== Source records ==

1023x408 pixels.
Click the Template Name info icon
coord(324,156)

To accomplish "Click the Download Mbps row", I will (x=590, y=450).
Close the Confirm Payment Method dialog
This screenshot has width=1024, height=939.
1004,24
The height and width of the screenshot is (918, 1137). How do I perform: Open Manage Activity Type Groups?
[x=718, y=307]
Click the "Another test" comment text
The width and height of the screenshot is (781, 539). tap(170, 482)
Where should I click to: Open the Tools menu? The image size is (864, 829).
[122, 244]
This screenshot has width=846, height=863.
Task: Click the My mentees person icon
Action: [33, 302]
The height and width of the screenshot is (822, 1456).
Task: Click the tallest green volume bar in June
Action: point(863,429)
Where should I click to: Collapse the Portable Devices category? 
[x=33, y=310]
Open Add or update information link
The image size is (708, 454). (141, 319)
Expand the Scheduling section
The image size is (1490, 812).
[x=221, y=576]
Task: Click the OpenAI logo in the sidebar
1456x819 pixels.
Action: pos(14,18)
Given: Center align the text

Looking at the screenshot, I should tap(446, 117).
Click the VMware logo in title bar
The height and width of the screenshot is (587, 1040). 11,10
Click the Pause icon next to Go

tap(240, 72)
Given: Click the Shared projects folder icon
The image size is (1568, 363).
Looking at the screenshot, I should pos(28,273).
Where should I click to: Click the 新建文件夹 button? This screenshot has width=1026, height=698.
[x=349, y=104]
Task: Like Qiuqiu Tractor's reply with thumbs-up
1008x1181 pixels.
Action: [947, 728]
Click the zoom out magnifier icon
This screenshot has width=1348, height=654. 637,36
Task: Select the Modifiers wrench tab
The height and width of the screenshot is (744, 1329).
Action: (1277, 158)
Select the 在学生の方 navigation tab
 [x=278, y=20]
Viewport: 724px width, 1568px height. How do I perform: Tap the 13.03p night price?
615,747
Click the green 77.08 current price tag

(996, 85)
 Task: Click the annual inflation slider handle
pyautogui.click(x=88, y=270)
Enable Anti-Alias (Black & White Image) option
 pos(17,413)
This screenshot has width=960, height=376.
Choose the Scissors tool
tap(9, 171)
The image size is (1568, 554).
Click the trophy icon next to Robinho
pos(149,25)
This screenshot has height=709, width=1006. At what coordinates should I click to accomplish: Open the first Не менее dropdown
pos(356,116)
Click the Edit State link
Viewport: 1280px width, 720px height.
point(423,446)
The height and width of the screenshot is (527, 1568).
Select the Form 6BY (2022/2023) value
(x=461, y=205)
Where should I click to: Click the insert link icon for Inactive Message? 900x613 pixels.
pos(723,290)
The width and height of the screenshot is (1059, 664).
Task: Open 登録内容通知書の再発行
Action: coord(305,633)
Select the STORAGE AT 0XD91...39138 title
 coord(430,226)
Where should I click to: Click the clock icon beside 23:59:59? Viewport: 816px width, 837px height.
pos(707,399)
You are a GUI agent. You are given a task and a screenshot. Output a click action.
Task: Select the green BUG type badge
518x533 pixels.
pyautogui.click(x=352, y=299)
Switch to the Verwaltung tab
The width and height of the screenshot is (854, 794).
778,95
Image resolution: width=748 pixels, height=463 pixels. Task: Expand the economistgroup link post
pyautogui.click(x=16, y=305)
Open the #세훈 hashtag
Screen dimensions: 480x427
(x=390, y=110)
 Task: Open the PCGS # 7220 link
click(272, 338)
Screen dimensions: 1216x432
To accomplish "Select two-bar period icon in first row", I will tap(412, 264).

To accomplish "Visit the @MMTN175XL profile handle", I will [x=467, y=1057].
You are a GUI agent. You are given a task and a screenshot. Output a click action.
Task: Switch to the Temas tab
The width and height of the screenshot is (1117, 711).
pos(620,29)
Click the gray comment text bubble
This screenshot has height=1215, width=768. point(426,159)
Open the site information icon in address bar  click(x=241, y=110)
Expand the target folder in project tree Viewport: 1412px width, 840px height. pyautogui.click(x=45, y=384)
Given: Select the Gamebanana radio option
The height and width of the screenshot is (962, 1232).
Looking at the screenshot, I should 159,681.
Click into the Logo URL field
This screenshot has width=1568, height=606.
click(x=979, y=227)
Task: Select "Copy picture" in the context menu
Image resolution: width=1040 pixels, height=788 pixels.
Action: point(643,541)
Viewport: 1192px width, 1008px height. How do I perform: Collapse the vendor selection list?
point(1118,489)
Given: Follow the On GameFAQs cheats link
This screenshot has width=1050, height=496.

===

→ **Exercise brief**
Show every line in the entries where the string "folder" occurs.

→ **Response area**
Given: Click the Shared projects folder icon
Expand the target folder in project tree Viewport: 1412px width, 840px height. pyautogui.click(x=45, y=384)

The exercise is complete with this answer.